The dynamic nature of chromatin and its epigenetic information content are regulated by numerous chromatin modifying enzymes. Among those are ATP dependent remodelers, which slide or evict nucleosomes, or exchange histone variants, as well as enzymes that add, alter or remove posttranslational modifications on histones and DNA.1
Several of these chromatin remodeling and modifying complexes including INO80, SWR1, RSC, NuA4 and SWI/SNF contain actin and actin-related proteins (Arps) as subunits.2–6
Arps and actin are often integrated into these complexes as pairs like for example the Arp4—actin pair and bind to a domain present in the Swi2/Snf2 ATPase subunit of the remodelers, the helicase—SANT associated (HSA) domain.7
Several nuclear Arps have been shown to interact with histones, suggesting a function in targeting their remodelers to the chromatin substrate.8–11
The mammalian INO80 complex for example is targeted to DNA damage sites in an Arp8 dependent manner.12
Nevertheless, additional functions of Arps within the chromatin modifying complexes and the functional role of actin and the actin-Arp interactions remain elusive. depicts a model of the INO80 chromatin remodeling complex that contains an Arp4-Arp8-actin subcomplex.

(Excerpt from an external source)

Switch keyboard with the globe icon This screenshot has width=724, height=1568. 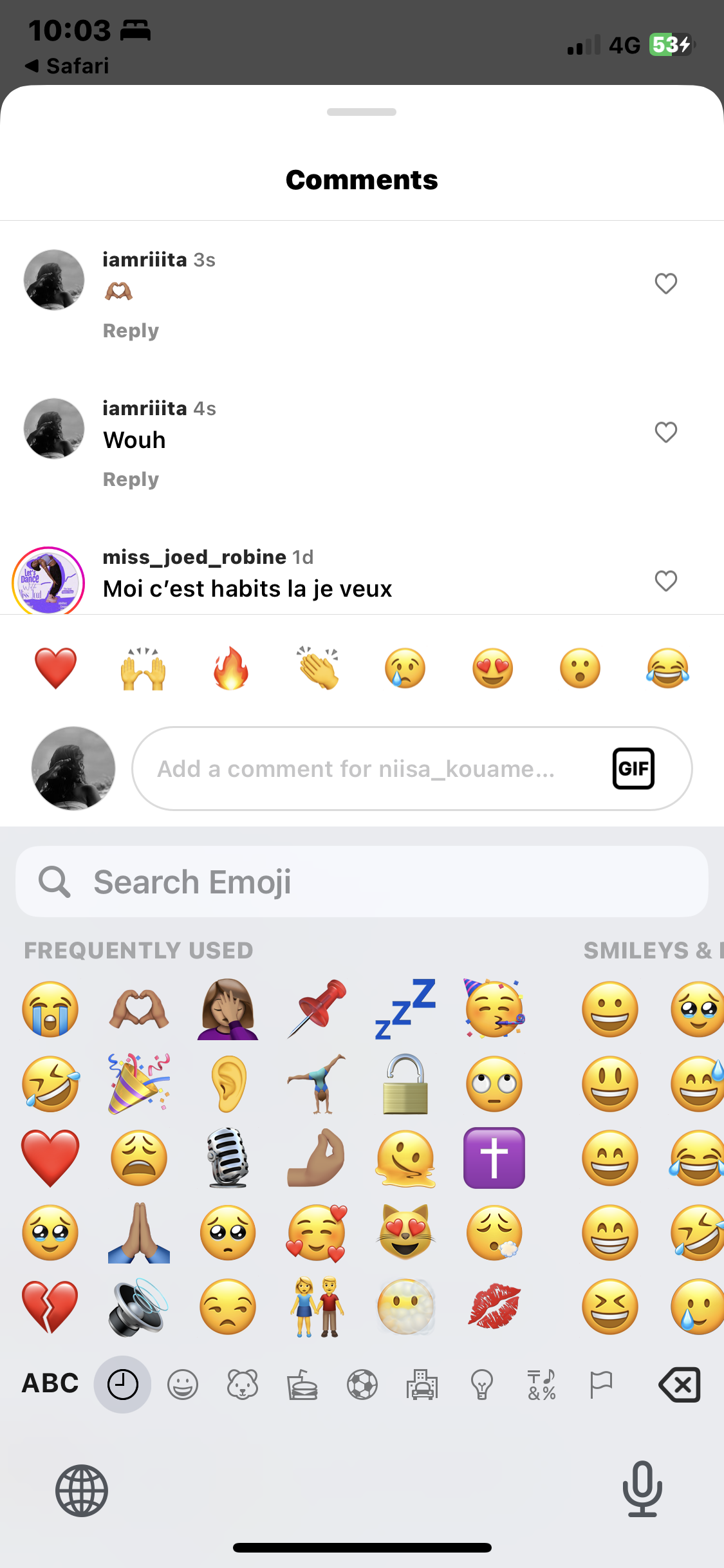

Figure 1 (A) Potential architecture of the INO80 complex. The 15 principal subunits are depicted with the INO80 protein acting as a scaffold to integrate them into the complex. Different domains within the INO80 protein are labeled. The N-terminal HSA domain acts (more ...)
The functional understanding of nuclear Arps, which appear to be specific for chromatin modifying complexes, is further hampered by a general lack of understanding of the properties of actin in the nucleus. In fact, roles of nuclear actin and its polymerization state are still rather controversial, as phalloidin stainable actin filaments are not observed in the nucleus.13
Nevertheless, nuclear actin has been implicated to function in long-range chromatin movement and is required for proper transcriptional activity of all three RNA polymerases.14,15
In particular, the inhibition of polymeric actin by latrunculin in vivo inhibits RNA transcription.16
Likewise, inhibition of RNA polymerase I mediated by an antibody directed against actin can only be overcome by providing polymerization competent actin but not by actin mutants that do not support filament formation.17
Several studies have also shown that the movement of nuclear loci exhibits the characteristics of an active transport process and is dependent on polymeric nuclear actin.14,18,19
In short, some polymeric forms of actin seem to play important roles in nuclear processes and there is presumably a need for regulation of nuclear actin polymerization.